As there are only a handful of small scale projects in operation, it is difficult to assess the cost-benefits of carbon capture and storage. Projections indicate that there is a clear cost-benefit for CCS and funding for projects could come through a levy on coal fuelled power plants. The Pew Centre on Global Climate Change in 2008 estimated that the construction of thirty 400 MW coal CCS plants at US $ 30.1 billion would save US $ 80 to US $ 100 billion by 2030 in abatement costs. In the same year, the European ‘Impact Assessment of the Geological Storage of CO2’ report estimates that building ten 400 MW coal CCS power plants would cost € 9 billion and would save € 60 billion in carbon abatement costs in the next twenty years.
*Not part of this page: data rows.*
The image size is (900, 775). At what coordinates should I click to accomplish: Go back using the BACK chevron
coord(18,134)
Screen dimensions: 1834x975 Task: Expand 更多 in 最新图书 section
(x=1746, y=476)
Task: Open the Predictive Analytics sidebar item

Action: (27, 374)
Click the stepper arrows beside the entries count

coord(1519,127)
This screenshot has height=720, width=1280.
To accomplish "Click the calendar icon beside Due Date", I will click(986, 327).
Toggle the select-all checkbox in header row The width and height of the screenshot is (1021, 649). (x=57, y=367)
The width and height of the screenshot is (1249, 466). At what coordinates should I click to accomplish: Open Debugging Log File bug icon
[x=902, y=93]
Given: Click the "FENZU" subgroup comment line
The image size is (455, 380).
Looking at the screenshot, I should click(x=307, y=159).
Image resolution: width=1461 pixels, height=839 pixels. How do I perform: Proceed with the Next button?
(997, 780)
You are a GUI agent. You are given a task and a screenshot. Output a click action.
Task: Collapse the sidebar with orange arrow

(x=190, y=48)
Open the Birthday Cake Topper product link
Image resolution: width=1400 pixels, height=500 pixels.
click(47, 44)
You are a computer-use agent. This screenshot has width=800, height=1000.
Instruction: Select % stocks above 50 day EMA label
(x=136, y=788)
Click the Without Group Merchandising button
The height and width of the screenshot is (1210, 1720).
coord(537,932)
McKinsey estimates that the lifetime costs for the first twelve commercial-scale coal CCS plants will be in the region of € 5 to € 13 billion. Considerably less than the estimated costs of for the EU to meet is renewable energy targets. For the UK, likely to be a major market for CCS technology, costs for CCS for coal are estimated to range from € 60 to € 90 per tonne of CO2 abated for the first commissioned plants, i.e. before 2015. Then, after 2020, costs for CCS are expected to fall to € 35 to € 50 per tonne of CO2 abated. Favorable compared to the abatement costs for renewables that are estimated to currently range from € 95 to € 205 per tonne of CO2 in the UK.

Support and prospects for carbon capture and storage (CCS)

Support for CCS is available worldwide, but with most focus on the EU, USA, Canada, China, Japan and Australia. Each region is focusing on a similar range of technologies and it is still too early days to determine which technology will come out on top.

The UN estimates through its BLUE roadmap scenario that US $130 billion will be needed over the next ten years in order to commission 100 demonstration projects, and a total of US $ 6 trillion between now and 2050 to get over 3,000 CCS projects off the ground.